From the rows below, set out as a numbered list each line from the one containing "Task: Click the husky dog species picture" up to and including the one containing "Action: (x=713, y=419)", with blank lines dropped. Leave the pictures out.

+ + + + +

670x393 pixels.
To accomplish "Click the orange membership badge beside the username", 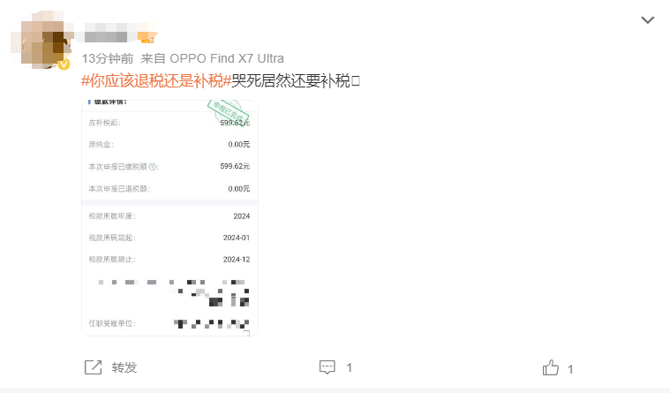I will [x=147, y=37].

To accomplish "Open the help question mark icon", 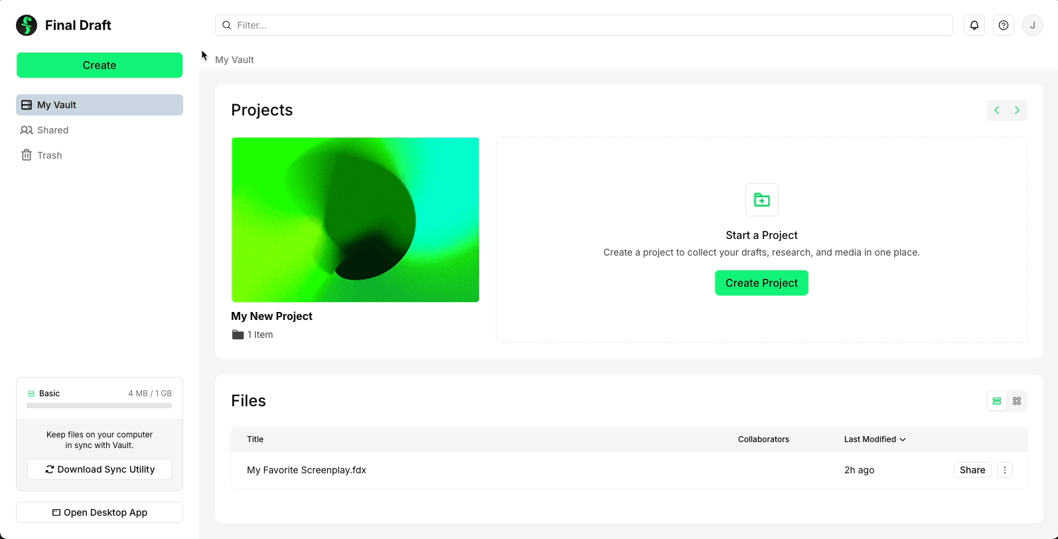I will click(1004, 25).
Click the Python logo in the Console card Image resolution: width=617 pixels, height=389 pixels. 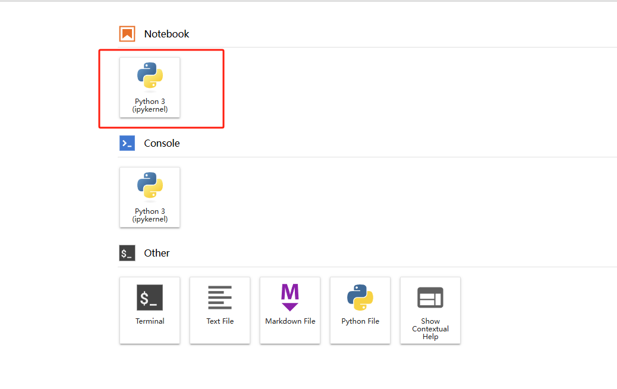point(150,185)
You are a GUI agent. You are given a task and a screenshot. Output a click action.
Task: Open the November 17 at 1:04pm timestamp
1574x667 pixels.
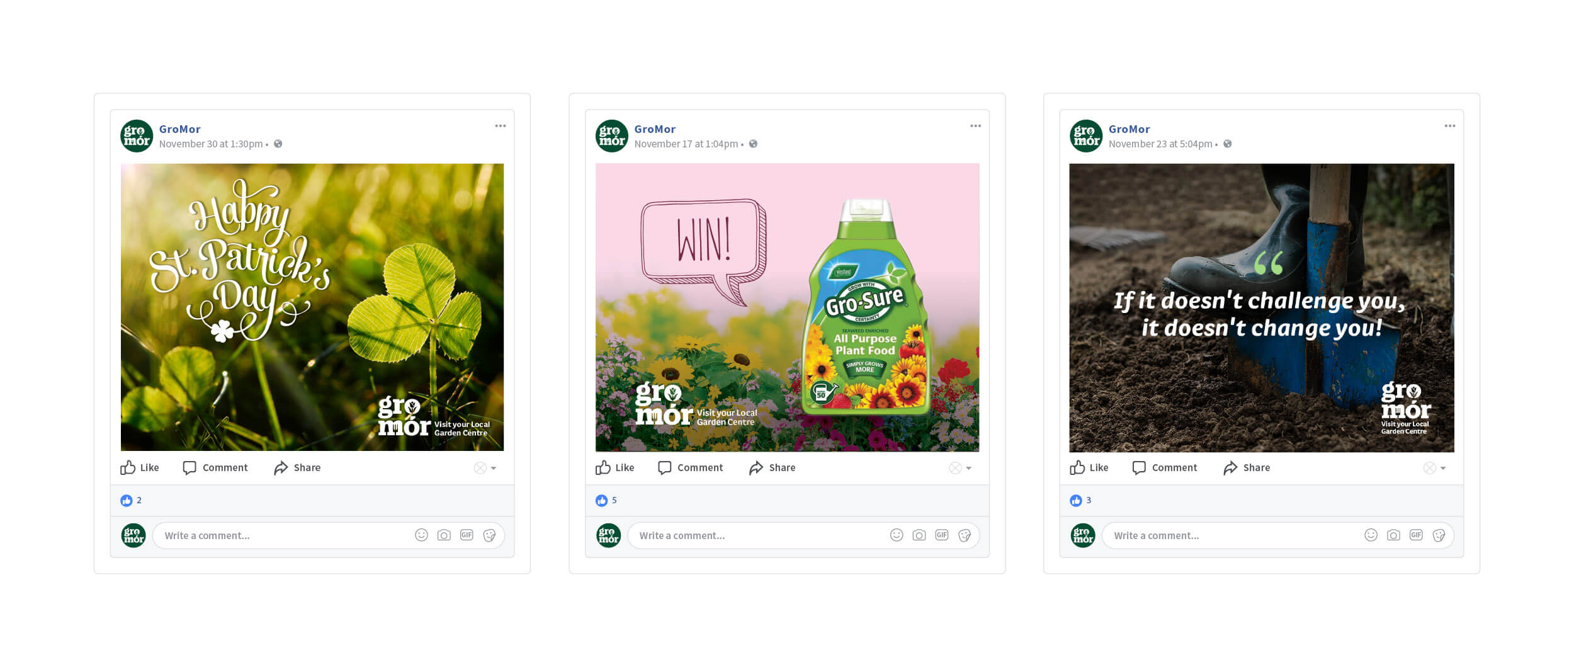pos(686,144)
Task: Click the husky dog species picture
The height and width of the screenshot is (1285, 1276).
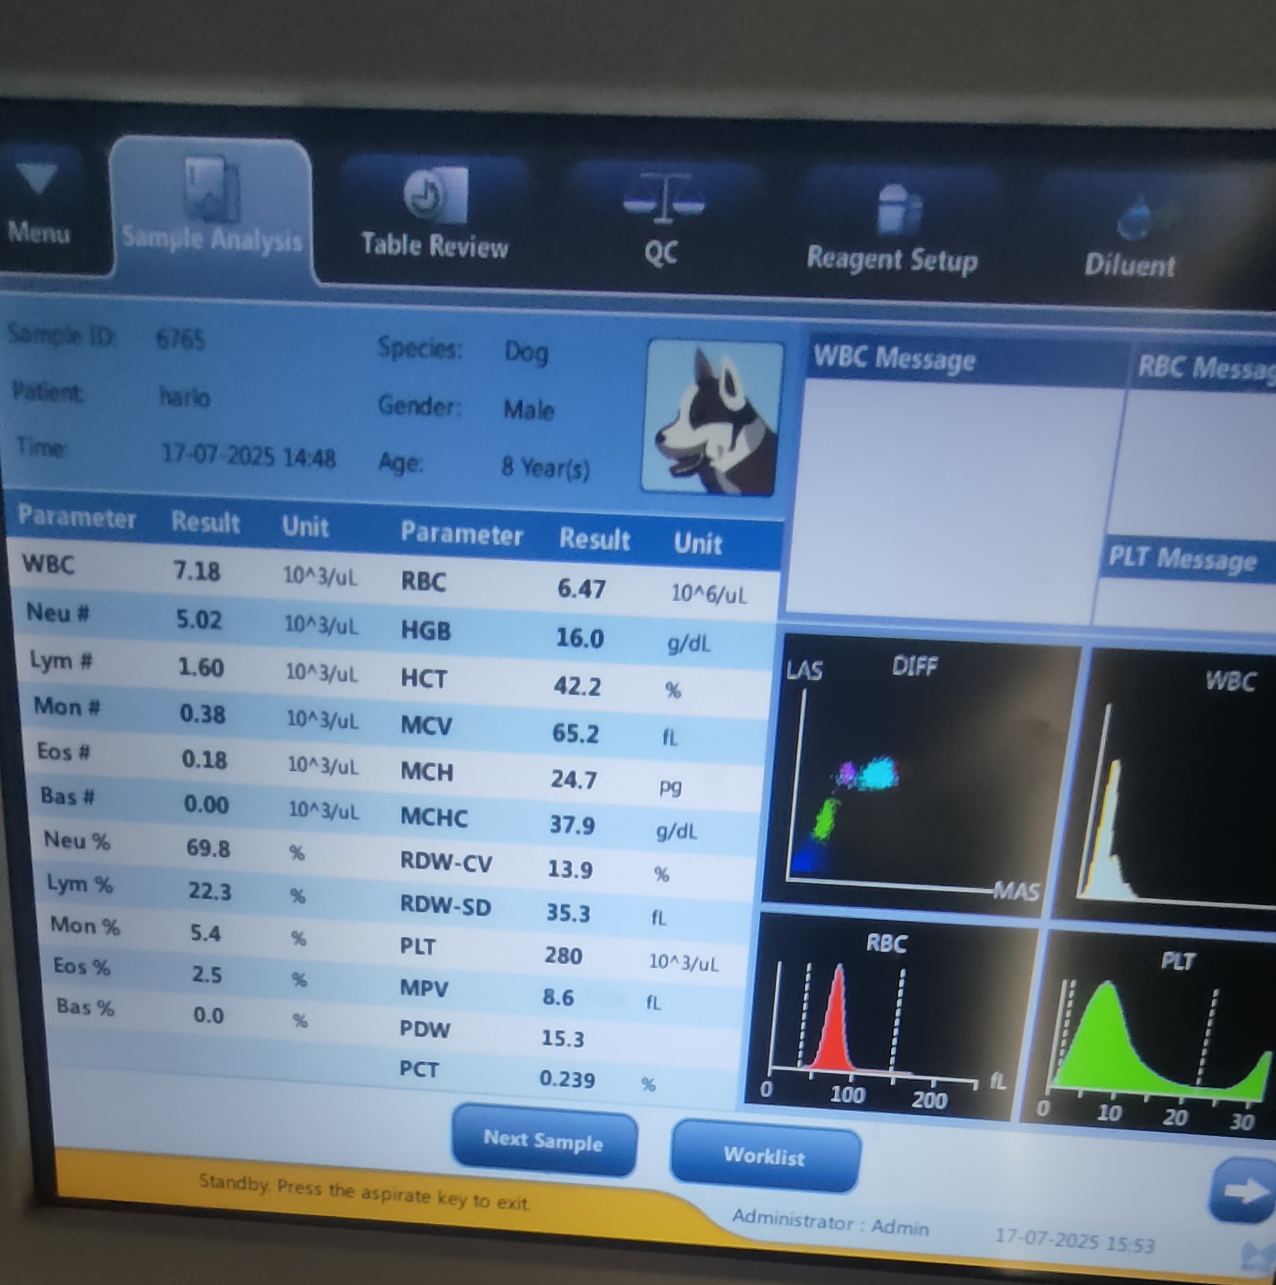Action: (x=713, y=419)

+ + + + +

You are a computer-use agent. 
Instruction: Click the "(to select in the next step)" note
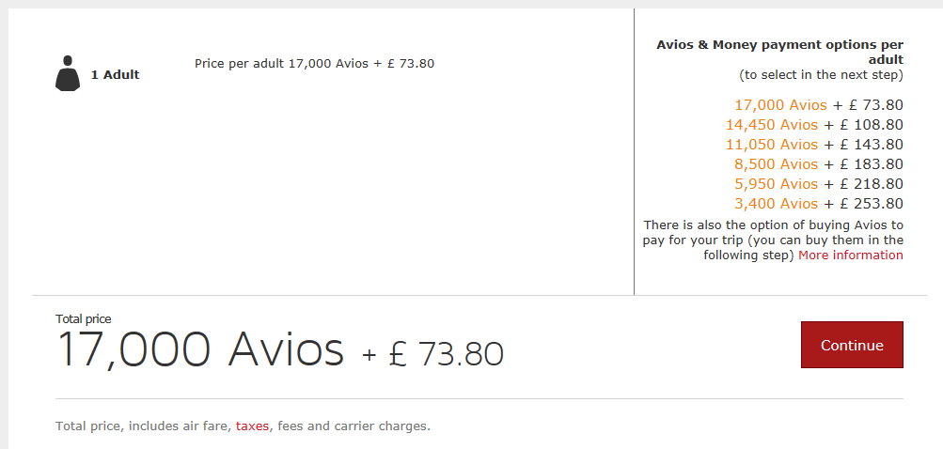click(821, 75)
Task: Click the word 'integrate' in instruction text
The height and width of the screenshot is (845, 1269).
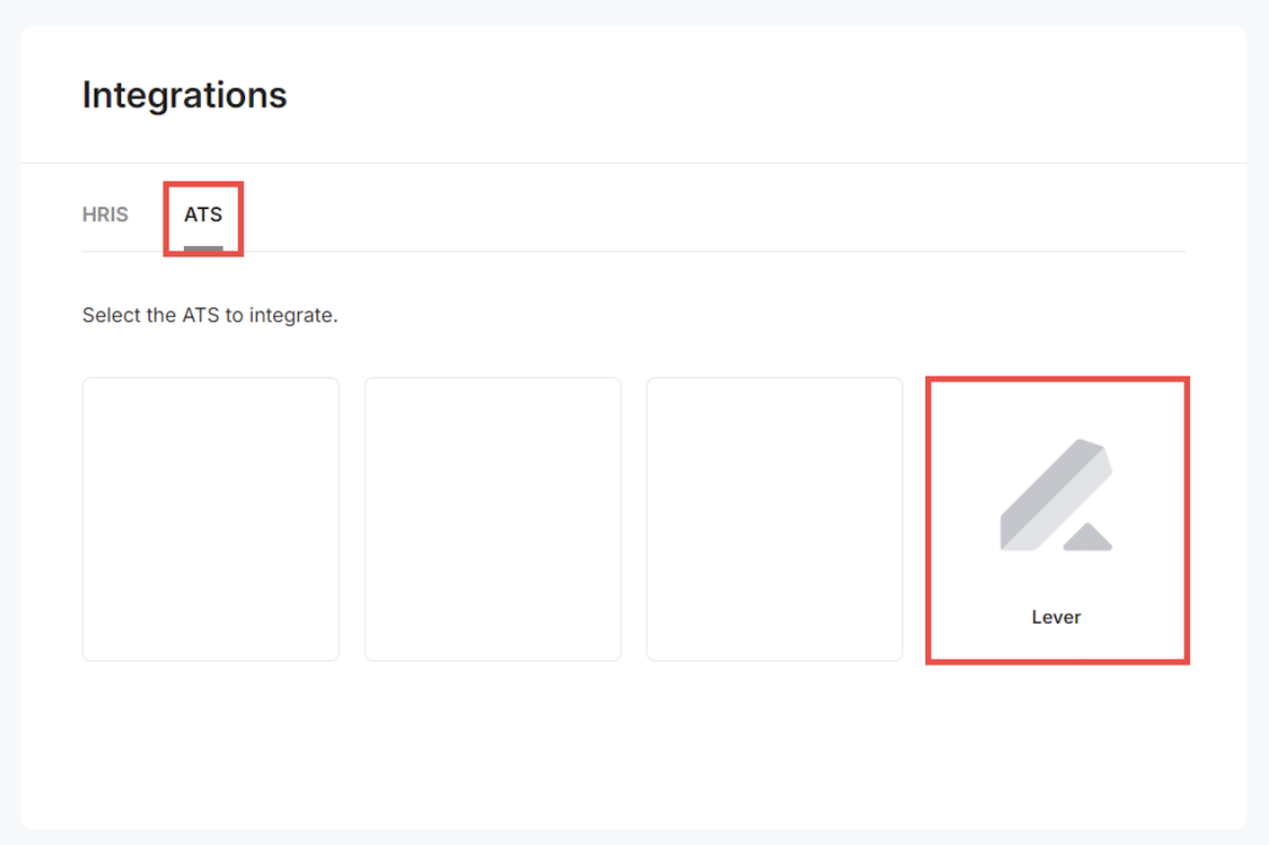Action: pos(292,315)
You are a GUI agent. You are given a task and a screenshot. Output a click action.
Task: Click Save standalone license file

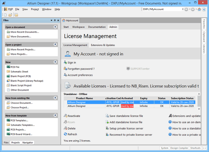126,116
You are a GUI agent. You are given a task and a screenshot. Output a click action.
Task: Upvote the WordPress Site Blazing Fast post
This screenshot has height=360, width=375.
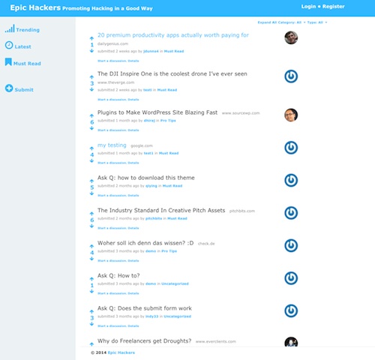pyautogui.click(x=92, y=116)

+ + + + +

Exercise answer:
1. Task: Click the husky dog species picture
2. The height and width of the screenshot is (1285, 1276).
3. Action: (x=713, y=419)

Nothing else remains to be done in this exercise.